* [EXERCISE GOAL] Decide whether each statement agrees with the news article on Latin American doctors in Portugal, answering yes or no and quoting the article's deciding words: (a) Pablo Porro said only 15 Uruguayan doctors would begin working for INEM from Jul. 1; (b) the surplus doctors from Poland and Ukraine are being absorbed by Spain; (c) Carlos López Salgado moved to Ponte de Lima twelve years ago.

HEALTH-PORTUGAL:
Latin American Doctors
Fill the Breach
By Mario de Queiroz
LISBON (IPS) - Portugal
is trying to fill the
vacuum left by the
departure of many of the
2,000 Spanish doctors
who have been
contributing to the
normal functioning of
hospitals and clinics in
the interior of the
country, with Argentine,
Cuban and Uruguayan
doctors.
Many Spanish doctors who
spent years in Portugal
weathering the storm of
a lack of health posts
in their own country due
to an excess of medical
school graduates are now
responding to a call to
return to Spain, issued
by the government of
socialist Prime Minister
José Luis Rodríguez
Zapatero.
As the Portuguese
National Health Service
(SNS) acknowledged,
medical services,
especially in border
areas, are already
suffering from the loss
of Spanish personnel.
The most likely solution
"lies on the other side
of the Atlantic," Dr.
Rui Sousa Santos, head
of the Beja Hospital in
the capital of the
southern region of Baixo
Alentejo, one of the
areas most affected by
the exodus of Spanish
doctors, told the local
press.
In July, Uruguayan
doctors are due to start
working in Medical
Emergency and
Resuscitation Vehicles (VMER)
under a cooperation
agreement signed by
Lisbon and Montevideo
last year during
Uruguayan President
Tabaré Vázquez’s
official visit to
Portugal.
The solution to medical
staff shortages in the
VMER, which are part of
the National Institute
of Emergency Medicine (INEM),
were 100 Uruguayan
doctors, according to
local press reports in
August 2007, quoting
then Health Minister
Antonio Correia de
Campos.
However, Pablo Porro, an
adviser to the Uruguayan
Embassy in Lisbon,
denied the figure
reported in the
Portuguese press, and
told IPS that "from Jul.
1, only 15 Uruguayan
doctors will begin
working for INEM, in
accordance with the
agreement signed in late
September."
In addition to the
emergency personnel,
"two or three teams of
specialists, totalling
some 10 doctors, will be
coming to Portugal," the
diplomat said.
The Portuguese medical
profession, jealous of
its privileged status,
was for once obliged to
face the reality of a
possible total collapse
of the public health
system if they continued
to object to foreign
doctors working in the
country.
Poland and Ukraine have
a surplus of doctors,
but they are being
absorbed by Germany,
which offers more
attractive salaries and
is closer to their
countries.
Sousa Santos predicts
that Latin American
doctors will provide the
most viable solution,
because medical schools
in many countries in
that region train
thousands of good
doctors, many of whom do
not find work, "which
makes it easy to hire
them," as was the case
of Spanish doctors a
decade ago.
In the late 1990s,
Spanish doctors began
migrating to Portugal,
especially in border
areas and particularly
in the northern
Portuguese regions of
Minho and Trás-os-Montes,
which border on the
Spanish regions of
Galicia and Castilla,
and the southern region
of Alentejo, which
borders on Extremadura
and Andalusia.
Carlos López Salgado,
deputy head of the
Association of Spanish
Health Professionals in
Portugal (APSEP), told
the Lisbon newspaper
Publico in an interview
on Jun. 19 that he moved
to Ponte de Lima, in
northern Portugal, nine
years ago because he was
"fed up with the arduous
task of practising
medicine in Spain."

* [RECORD SET]
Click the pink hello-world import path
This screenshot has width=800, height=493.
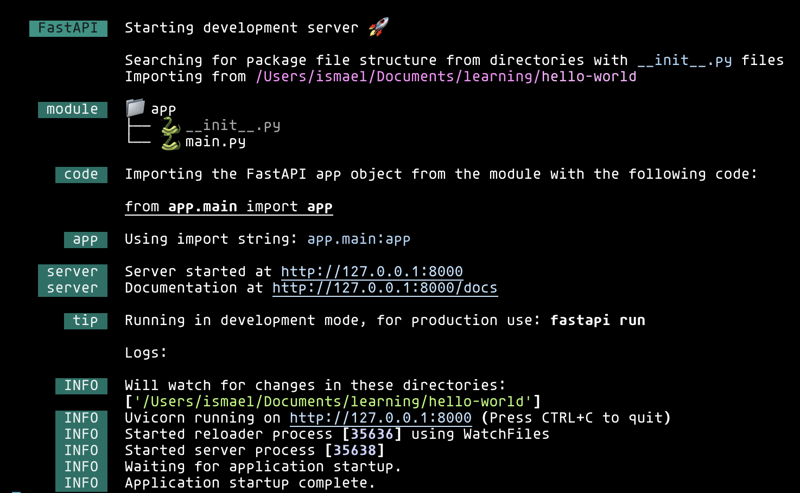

---

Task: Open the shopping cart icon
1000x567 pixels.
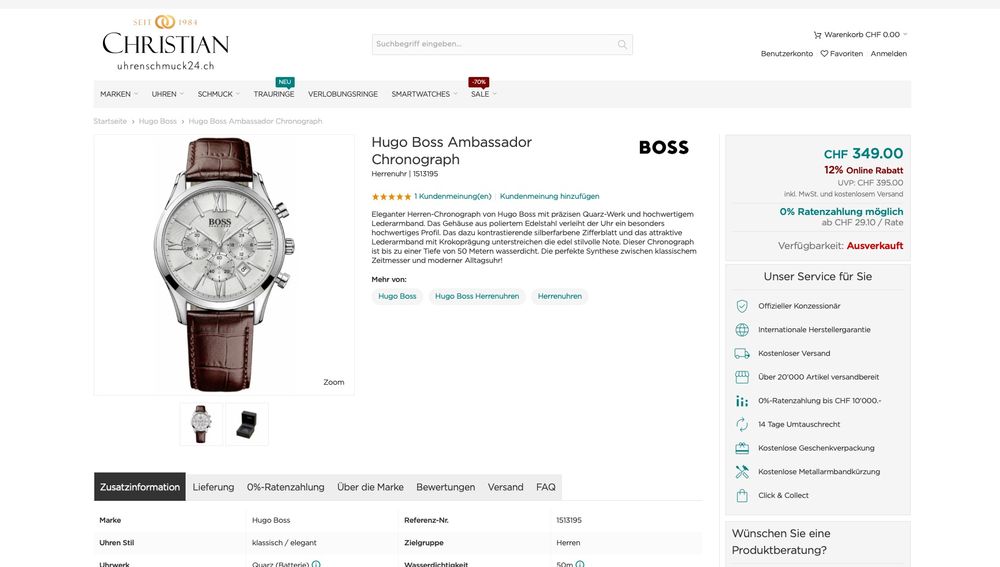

* [RESPONSE TO THE EXERCISE]
(a) Yes: "from Jul. 1, only 15 Uruguayan doctors will begin working for INEM"
(b) No: "they are being absorbed by Germany"
(c) No: "he moved to Ponte de Lima, in northern Portugal, nine years ago"